The Huffington Post hit a nerve in the professional design community when the website announced a contest to design its new Politics icon.
“To ask designers to work for nothing suggests that design has no value,” said Richard Grefé executive director of AIGA (aka the American Institute of Graphic Arts). Grefé was one of dozens of people to respond negatively on the Huffington Post site.
Many considered the mere wording of the call for entries to be demeaning. It read:
“Do you know your way around Photoshop or other design programs? Have a cool idea for a logo that screams ‘awesome politics coverage’? Enter it in the HuffPost Politics Icon Competition.”
Good design is a great deal more than proficiency with software, said Grefé. “A good design communicates a concept,” he said, suggesting that reasoned choices behind an image equate with levels of professionalism.
The differences in quality are akin to “someone saying ‘I am sick, so I’ll go into a pharmacy to get some thing to feel better,’ ” said Grefé, “versus saying ‘I am sick, so I will go to a doctor.’ ”
Some people will ask why spec design is a big deal, when unpaid contributors are regularly being encouraged to submit written stories and photographs for publication. The answer lies in the organized history of the AIGA, founded in 1914, which has discouraged speculative design work since their guidelines were established.
The AIGA worked to ensure that professional designers should be compensated fairly for their work long before technology allowed for easy, free publication of writing and photography. AIGA guidelines are revised as industry developments warrant—most recently in 2009 when they were eased to take the Web into account.
The guidelines warn of the risks for both client and designer when it comes to spec work:
Clients risk compromised quality. Little time, energy and thought can go into speculative work, which precludes the most important element of most design projects—the research, thoughtful consideration of alternatives, and development and testing of prototype designs.
Designers risk being taken advantage of. Some clients may see this as a way to get free work; it also diminishes the true economic value of the contribution designers make toward client’s objectives.
There are legal risks for both parties should aspects of intellectual property, trademark and trade-dress infringements become a factor.

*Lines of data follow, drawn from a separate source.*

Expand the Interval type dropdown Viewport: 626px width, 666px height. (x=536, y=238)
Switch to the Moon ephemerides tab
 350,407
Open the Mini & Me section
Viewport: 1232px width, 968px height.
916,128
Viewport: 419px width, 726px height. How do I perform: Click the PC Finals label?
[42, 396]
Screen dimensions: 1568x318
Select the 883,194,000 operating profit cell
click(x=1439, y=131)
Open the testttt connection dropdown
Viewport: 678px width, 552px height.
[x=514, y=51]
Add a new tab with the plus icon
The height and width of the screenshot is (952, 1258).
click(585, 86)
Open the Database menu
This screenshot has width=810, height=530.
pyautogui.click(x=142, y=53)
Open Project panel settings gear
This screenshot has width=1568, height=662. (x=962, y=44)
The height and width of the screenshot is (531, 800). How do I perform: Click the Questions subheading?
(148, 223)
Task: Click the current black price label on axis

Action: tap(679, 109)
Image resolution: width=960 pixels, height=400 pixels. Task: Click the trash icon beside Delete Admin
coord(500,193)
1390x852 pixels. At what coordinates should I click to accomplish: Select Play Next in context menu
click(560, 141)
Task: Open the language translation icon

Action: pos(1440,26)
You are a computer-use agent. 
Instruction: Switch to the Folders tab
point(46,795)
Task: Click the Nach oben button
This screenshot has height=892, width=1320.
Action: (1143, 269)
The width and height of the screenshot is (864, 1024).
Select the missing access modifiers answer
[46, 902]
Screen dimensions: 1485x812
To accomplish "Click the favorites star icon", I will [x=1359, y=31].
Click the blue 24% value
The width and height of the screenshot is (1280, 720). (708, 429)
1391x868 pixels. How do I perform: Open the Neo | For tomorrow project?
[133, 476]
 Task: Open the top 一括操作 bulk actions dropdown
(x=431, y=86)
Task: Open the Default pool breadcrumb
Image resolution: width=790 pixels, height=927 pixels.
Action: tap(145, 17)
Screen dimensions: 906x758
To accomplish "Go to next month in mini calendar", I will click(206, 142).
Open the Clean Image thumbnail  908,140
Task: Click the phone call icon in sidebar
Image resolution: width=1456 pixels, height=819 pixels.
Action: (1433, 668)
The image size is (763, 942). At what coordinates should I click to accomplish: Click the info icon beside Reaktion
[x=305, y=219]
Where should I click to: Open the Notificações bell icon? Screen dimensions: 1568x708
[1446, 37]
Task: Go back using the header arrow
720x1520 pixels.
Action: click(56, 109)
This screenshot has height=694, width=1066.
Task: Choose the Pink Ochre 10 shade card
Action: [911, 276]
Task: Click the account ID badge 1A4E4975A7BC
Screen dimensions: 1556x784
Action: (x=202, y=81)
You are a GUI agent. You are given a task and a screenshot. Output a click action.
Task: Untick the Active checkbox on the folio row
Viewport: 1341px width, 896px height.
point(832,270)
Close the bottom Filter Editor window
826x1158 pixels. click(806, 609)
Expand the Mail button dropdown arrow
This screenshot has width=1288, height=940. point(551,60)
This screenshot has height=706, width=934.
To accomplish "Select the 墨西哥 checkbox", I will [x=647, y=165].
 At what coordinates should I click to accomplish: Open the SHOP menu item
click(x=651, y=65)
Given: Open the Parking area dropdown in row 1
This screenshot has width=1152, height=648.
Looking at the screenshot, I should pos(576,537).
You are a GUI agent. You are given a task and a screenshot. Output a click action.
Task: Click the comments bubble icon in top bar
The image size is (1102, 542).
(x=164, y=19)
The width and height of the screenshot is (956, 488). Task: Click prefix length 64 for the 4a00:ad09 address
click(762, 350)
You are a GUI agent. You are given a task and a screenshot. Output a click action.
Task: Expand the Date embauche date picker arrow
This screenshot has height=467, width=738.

Grefé is not surprised that there might seem to be a conflict with this contest and the ever-expanding call for community contributions and crowd sourcing. He understands the ideas of co-creation and openness within digital publishing. But he feels that everyone should be compensated for professional work.
A better question might be: Why would the Huffington Post veer away from their regular branding with this logo?
HuffPost spokesperson Mario Ruiz told Poynter’s Julie Moos:
“We asked fans of HuffPost Politics to submit suggestions for social media icon designs as a fun way of enabling them to express their passion for politics — and for HuffPost. … So while AOL Huffington Post Media Group employs an in-house team of more than 30 talented designers, we felt this would be a lighthearted way to encourage HuffPost Politics users to express another side of their talents.”
Design without strategy, according to Grefé, can lead to a fragmented and lower-standard brand.
In 1997, when the White House and the National Endowment for the Arts announced a Millennium Logo competition, AIGA protested heavily.
“When the marks (logos) came in,” Grefé said, “they realized that none of them could truly capture the concept of the nation at the millennium.”
Subsequently, the White House and NEA asked AIGA to help them with an alternative process that was consistent with their principles. AIGA arranged for five designers to present their approach to the Millennium project. The Carbone Smolan Agency was ultimately selected and paid to develop the design. The agency did not offer spec examples of what the identity would look like.
AIGA members in practically every community have encountered contests for festival logos, posters, t-shirt designs and such.
A better way for a company to seek a new icon or logo, said Grefé, is to reach out to the community to review existing work, done by professionals. Then select a designer based on his or her proposal. To ask hundreds of people “to put the work in for nothing—with very little chance of being selected is just not appropriate,” said Grefé.